Instrumental by the Yardbirds

from the album Little Games
- Released: 24 July 1967
- Recorded: 28–29 April 1967
- Studio: De Lane Lea, London
- Genre: Raga rock; instrumental rock;
- Length: 3:56
- Label: Epic
- Composer: Jimmy Page
- Producer: Mickie Most

= White Summer =

Instrumental recorded by Jimmy Page with the Yardbirds

"White Summer" is a guitar instrumental by English rock guitarist Jimmy Page. It is an adaptation of the Irish air "She Moves Through The Fair". Page initially recorded and performed it with the Yardbirds and later included it in many Led Zeppelin concerts.

According to biographer Keith Shadwick, it is based on an old Irish folk song, "specifically derived from 'She Moved Through the Fair' in the 1963 version by [[Davey Graham|[Davey] Graham]], which he in turn credited to Padraic Colum". The later Led Zeppelin song "Over the Hills and Far Away" was "spun off" from "White Summer" as well as an unreleased 20-minute instrumental recorded in early 1974 at Headley Grange.

==Yardbirds song==
"White Summer" was recorded 28–29 April 1967 at De Lane Lea Studios in London. Jimmy Page was the only band member to perform on the recording and was accompanied by Chris Karan on tabla and an unidentified oboe player doubling the melody line. The song combines elements of traditional Eastern as well as Western music. In a 1977 interview, Page commented, "I used a special tuning for [the song]; the low string down to D, then A, D, G, A and D. It’s like a modal tuning, a sitar tuning, in fact". He added that he called this tuning "'C.I.A.' tuning—Celtic-Indian-Arabic—because that's what it was ... D–A–D–G–A–D was something going around the folk scene during the 1960s" and was used by Davey Graham for his "She Moved Through the Fair".

"White Summer" was released on the Yardbirds' last album, Little Games. An alternate take/mix without the accompaniment was included on the 1992 Yardbirds compilation Cumular Limit. It was a staple of live Yardbird performances with Jim McCarty usually providing a drum part and appears on the albums Live Yardbirds: Featuring Jimmy Page and Glimpses 1963–1968. When playing the song live with the Yardbirds, Page used a 1961 Danelectro 3021 guitar.

==Led Zeppelin renditions==

Led Zeppelin frequently performed "White Summer" as part of a medley with "Black Mountain Side" during their 1968–70 tours and again on the 1977 US, 1979 and 1980 Europe tours. A live performance during the band's U.K. Tour of Summer 1969 was recorded by the BBC at the Playhouse Theatre in London on 27 June 1969 for the pilot of Radio One's In Concert series. This recording was produced by Jeff Griffin and released in 1990 on the Led Zeppelin Boxed Set with the combined title "White Summer/Black Mountain Side". The piece was later included in the expanded 1993 reissue of Coda from The Complete Studio Recordings and Led Zeppelin Definitive Collection (2008) box sets.

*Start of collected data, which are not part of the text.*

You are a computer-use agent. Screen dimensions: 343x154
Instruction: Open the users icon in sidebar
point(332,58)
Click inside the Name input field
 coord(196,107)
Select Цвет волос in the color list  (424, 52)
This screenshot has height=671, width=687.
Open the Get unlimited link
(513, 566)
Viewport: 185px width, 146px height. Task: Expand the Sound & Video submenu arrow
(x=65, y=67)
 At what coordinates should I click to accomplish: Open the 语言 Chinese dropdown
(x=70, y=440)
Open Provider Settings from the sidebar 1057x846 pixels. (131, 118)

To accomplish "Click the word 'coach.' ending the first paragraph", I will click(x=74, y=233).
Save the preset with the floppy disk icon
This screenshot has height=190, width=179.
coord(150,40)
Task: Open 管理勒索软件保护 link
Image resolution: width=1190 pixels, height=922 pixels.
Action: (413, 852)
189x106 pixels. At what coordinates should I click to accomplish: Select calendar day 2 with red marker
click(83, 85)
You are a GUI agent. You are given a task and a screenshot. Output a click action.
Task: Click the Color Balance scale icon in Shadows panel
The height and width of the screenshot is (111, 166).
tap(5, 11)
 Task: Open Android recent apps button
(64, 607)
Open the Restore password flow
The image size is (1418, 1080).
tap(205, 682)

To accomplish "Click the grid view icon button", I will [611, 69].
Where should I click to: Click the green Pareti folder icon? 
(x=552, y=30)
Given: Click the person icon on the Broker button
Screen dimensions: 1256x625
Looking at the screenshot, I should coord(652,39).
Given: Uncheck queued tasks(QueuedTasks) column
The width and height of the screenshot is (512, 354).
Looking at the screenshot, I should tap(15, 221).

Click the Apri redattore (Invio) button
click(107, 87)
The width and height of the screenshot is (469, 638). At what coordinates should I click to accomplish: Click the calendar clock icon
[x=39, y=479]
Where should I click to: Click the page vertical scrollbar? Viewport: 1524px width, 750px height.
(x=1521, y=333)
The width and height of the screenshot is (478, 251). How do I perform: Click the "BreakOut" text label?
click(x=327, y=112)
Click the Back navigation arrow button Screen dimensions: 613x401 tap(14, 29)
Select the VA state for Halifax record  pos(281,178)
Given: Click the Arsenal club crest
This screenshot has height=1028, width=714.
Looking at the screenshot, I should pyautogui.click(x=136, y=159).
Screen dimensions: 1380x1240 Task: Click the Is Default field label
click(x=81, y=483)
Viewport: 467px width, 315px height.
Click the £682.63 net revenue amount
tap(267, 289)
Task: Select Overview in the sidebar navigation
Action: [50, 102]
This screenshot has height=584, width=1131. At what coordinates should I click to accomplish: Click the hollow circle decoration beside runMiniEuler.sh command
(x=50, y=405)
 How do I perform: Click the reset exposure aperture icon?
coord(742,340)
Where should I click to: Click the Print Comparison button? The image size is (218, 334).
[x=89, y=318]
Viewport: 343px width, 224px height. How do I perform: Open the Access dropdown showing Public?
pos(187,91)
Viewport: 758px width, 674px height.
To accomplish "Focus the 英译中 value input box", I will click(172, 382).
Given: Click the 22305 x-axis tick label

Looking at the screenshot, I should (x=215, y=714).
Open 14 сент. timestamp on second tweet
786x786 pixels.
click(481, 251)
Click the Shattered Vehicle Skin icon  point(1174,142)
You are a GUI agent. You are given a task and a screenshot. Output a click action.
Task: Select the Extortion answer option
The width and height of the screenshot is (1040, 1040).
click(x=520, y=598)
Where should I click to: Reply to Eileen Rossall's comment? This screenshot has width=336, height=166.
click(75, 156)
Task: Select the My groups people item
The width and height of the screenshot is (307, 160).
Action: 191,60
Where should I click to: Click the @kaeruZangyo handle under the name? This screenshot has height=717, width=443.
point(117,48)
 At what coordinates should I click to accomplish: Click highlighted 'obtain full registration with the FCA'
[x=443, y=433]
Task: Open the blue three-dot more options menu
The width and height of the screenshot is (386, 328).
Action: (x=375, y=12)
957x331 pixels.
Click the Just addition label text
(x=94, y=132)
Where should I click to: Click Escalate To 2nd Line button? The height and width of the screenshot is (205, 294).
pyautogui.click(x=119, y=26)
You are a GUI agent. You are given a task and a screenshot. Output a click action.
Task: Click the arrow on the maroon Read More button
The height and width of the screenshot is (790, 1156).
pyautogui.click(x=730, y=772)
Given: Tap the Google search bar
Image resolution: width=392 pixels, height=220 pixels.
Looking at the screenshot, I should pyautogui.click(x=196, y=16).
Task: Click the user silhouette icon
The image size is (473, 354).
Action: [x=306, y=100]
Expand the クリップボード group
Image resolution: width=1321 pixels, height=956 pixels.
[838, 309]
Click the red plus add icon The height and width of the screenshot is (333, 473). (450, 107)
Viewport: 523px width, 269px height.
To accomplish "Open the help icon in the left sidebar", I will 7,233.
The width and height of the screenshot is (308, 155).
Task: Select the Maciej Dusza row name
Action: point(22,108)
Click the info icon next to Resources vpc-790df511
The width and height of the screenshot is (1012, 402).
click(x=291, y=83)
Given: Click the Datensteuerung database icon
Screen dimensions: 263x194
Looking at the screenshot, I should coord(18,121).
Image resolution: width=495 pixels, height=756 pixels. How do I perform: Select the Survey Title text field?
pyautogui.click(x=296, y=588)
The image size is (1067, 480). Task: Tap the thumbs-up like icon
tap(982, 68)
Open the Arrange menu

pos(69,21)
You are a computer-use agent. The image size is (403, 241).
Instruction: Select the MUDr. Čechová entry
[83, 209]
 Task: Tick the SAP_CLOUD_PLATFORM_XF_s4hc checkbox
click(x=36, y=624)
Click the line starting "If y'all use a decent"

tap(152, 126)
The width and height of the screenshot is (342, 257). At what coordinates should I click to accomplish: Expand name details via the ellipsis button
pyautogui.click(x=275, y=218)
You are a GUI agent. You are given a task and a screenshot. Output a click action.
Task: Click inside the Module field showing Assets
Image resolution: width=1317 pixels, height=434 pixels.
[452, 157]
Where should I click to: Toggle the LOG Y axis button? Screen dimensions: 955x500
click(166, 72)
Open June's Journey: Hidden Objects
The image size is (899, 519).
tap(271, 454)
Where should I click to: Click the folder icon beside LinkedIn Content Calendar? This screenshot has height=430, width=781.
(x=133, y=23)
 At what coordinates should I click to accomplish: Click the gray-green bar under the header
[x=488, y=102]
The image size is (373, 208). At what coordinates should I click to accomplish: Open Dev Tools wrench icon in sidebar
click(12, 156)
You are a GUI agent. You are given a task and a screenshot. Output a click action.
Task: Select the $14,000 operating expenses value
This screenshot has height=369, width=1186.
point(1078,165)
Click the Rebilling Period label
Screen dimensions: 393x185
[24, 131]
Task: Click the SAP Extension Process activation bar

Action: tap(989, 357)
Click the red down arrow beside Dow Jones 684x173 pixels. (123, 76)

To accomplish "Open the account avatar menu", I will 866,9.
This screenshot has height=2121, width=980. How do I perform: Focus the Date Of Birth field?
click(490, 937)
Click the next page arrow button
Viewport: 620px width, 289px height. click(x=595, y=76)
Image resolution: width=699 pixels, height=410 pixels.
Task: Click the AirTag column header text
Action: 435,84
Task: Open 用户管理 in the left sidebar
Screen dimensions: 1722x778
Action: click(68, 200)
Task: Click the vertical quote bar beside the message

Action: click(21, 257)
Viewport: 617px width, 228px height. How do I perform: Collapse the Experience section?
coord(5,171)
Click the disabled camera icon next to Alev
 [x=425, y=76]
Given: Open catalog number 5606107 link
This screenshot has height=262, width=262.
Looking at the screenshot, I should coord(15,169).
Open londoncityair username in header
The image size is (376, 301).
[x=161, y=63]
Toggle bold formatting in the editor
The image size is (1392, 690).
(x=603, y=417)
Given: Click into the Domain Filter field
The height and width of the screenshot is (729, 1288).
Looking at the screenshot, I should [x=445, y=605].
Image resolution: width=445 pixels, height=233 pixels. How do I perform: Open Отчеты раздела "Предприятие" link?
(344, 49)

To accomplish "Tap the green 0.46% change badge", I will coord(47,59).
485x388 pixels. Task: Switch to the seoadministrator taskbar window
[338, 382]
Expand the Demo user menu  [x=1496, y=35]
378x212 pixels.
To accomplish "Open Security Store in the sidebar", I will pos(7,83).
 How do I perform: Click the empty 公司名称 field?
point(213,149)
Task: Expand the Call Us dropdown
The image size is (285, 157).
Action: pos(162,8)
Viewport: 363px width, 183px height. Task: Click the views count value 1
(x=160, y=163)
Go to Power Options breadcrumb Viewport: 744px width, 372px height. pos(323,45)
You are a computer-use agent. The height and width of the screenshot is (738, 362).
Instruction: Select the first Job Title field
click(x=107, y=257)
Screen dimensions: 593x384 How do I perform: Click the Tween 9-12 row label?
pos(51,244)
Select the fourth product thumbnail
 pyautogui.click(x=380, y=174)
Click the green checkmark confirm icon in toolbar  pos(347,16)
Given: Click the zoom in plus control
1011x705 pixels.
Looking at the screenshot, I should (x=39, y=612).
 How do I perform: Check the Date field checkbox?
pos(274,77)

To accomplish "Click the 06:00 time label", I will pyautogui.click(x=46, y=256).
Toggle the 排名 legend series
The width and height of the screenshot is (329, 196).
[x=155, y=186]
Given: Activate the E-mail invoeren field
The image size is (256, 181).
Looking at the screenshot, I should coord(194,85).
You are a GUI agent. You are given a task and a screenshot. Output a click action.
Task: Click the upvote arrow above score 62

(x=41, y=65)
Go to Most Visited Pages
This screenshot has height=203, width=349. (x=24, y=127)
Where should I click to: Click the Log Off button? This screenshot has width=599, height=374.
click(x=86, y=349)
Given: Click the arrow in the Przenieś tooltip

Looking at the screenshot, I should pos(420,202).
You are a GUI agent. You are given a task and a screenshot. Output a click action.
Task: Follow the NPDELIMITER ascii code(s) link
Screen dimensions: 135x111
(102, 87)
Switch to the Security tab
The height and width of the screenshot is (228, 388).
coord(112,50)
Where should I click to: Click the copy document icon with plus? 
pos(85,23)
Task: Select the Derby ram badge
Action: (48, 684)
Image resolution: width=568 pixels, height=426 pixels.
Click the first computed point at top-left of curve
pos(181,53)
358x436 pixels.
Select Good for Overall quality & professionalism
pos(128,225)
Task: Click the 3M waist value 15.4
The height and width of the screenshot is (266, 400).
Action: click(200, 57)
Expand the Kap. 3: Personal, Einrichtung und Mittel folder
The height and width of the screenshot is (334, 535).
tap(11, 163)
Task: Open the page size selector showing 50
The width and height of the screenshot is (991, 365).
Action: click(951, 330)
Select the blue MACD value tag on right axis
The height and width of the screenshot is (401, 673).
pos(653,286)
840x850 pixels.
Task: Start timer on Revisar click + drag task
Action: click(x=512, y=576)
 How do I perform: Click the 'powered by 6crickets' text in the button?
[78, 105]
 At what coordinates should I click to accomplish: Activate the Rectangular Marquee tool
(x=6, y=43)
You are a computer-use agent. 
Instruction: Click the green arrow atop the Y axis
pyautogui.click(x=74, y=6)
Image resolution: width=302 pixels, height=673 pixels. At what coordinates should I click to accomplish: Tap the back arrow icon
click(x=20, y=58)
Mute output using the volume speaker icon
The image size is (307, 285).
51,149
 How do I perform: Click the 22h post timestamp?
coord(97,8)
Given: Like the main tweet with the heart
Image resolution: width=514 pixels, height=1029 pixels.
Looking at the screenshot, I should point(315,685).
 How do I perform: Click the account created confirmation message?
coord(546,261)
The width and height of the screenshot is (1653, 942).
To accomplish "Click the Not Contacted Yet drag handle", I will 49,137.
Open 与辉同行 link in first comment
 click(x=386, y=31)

Page used his Danelectro to play the medley, as shown on 2003's Led Zeppelin DVD, which was filmed at the Royal Albert Hall on 9 January 1970. On 23 April 1970, Page performed the piece on the Julie Felix Show. Page also played it when he was with the Firm and again during his Outrider tour, segueing into "White Summer/Black Mountain Side" as part of the solo section of "Midnight Moonlight".